The conditions for buying are as follows: Linear Regression was red long enough, but on a certain bar it turned green. At the same time Xaser FV for some time was placed at zero level, and then shows an uptrend for at least 3 bars, being placed above zero level. This should be a trending movement, not a correction. The RSI should be placed above at least level 50 (Forex Trading Training).

Opposite conditions for a sell position: Linear Regression was green, but on a certain bar it turned red.
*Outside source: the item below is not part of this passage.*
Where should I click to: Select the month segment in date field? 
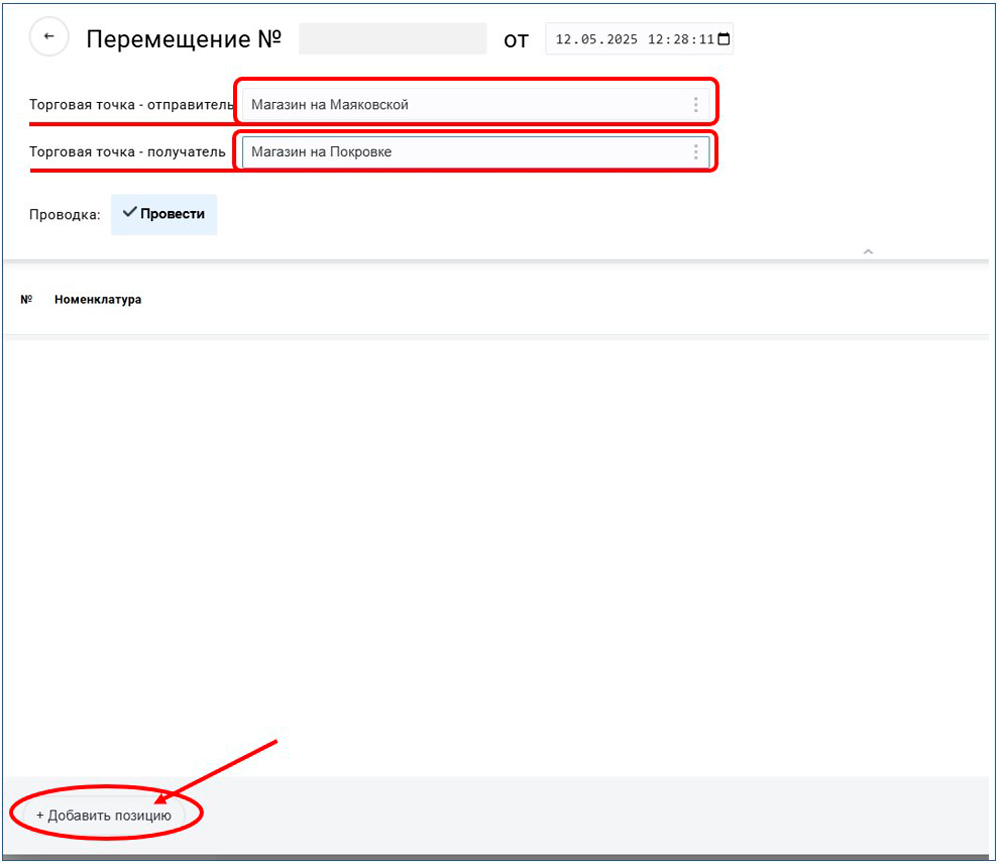[x=584, y=40]
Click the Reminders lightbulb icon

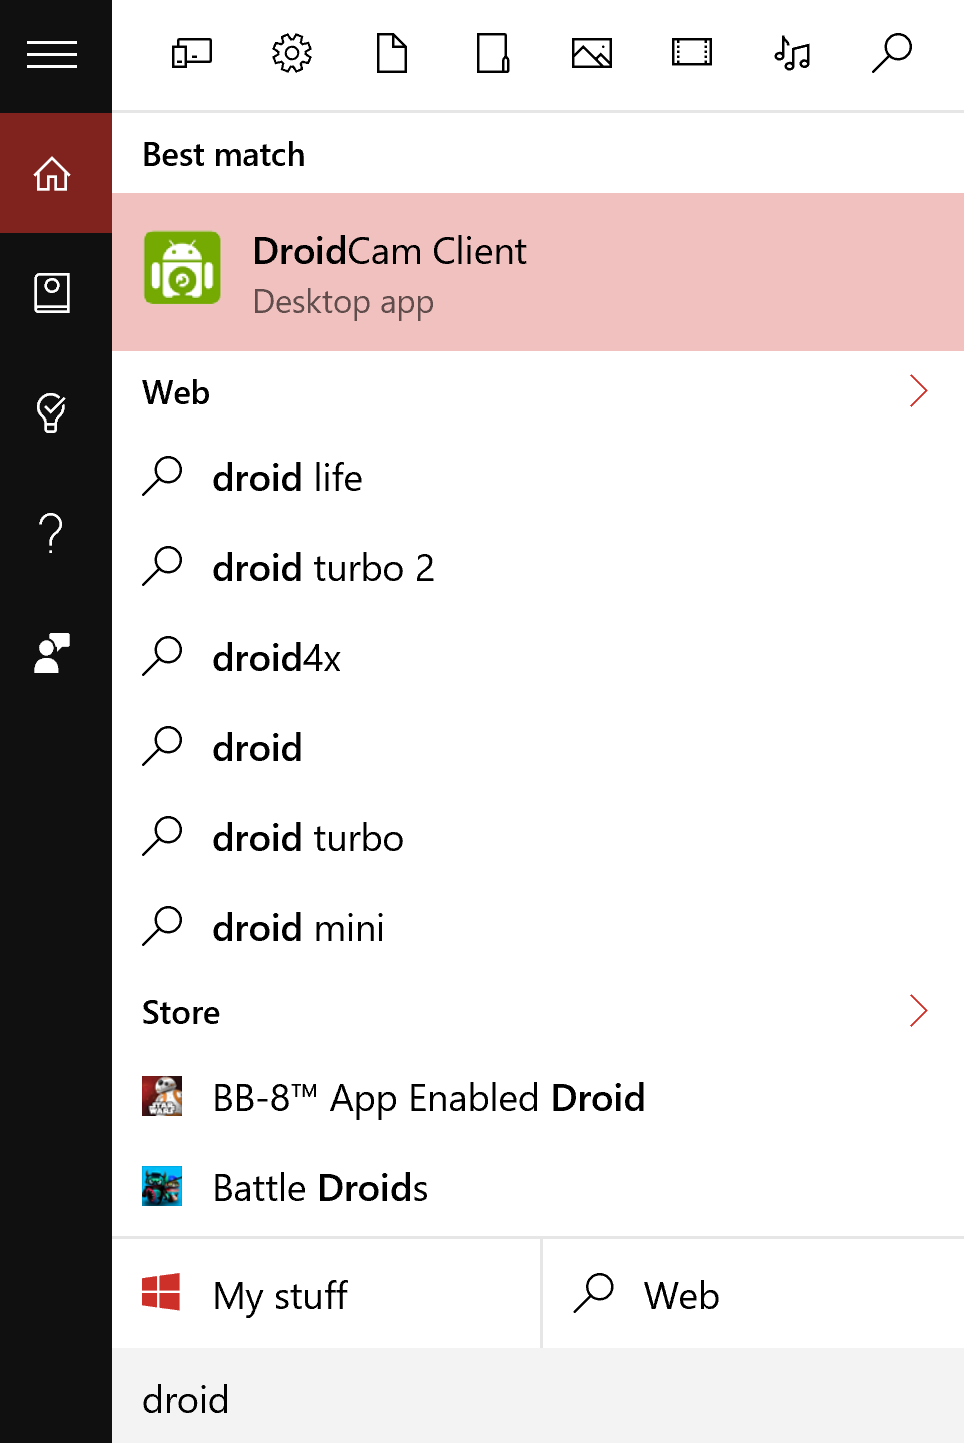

At the same time, the Xaser FV was for some time placed at the zero level, and then shows a downtrend for at least 3 bars, being placed below the zero level. Stronger signals are considered when the RSI is placed at levels 30 and 70, respectively, the direction of the trend, but in this case the number of signals decreases.

350 strategies

 

Conclusions

Linear Regression Indicator (LRI) allows confidence in predicting the price dynamics, and its signals are simple and clear, even for novice traders.

The linear regression indicator is preinstalled in the main trading terminals, and the principle of constructing the indicator channel is objective, built on a clear mathematical formula and therefore does not depend on the trader, and thus avoids errors of subjective perception. LRI signals are reliable and accurate, and if used correctly, they can become a key part of the strategy.

The disadvantages of the indicator of linear regression include the fact that it re-draws values after the closed bar, taking the indicators LRI as a certain average value can make a mistake, and this often happens, so you need to understand what exactly shows this indicator and what it is for.

The linear regression channel indicator redraws its values after each closed bar. This is quite natural and follows from the logic of work, but for some traders it can be a serious disadvantage. You should understand well how and what this tool is used for and not try to take the regression as an ordinary average.

Also characteristic for a linear regression indicator is a lag of signals, however, this is a problem of most indicators and oscillators.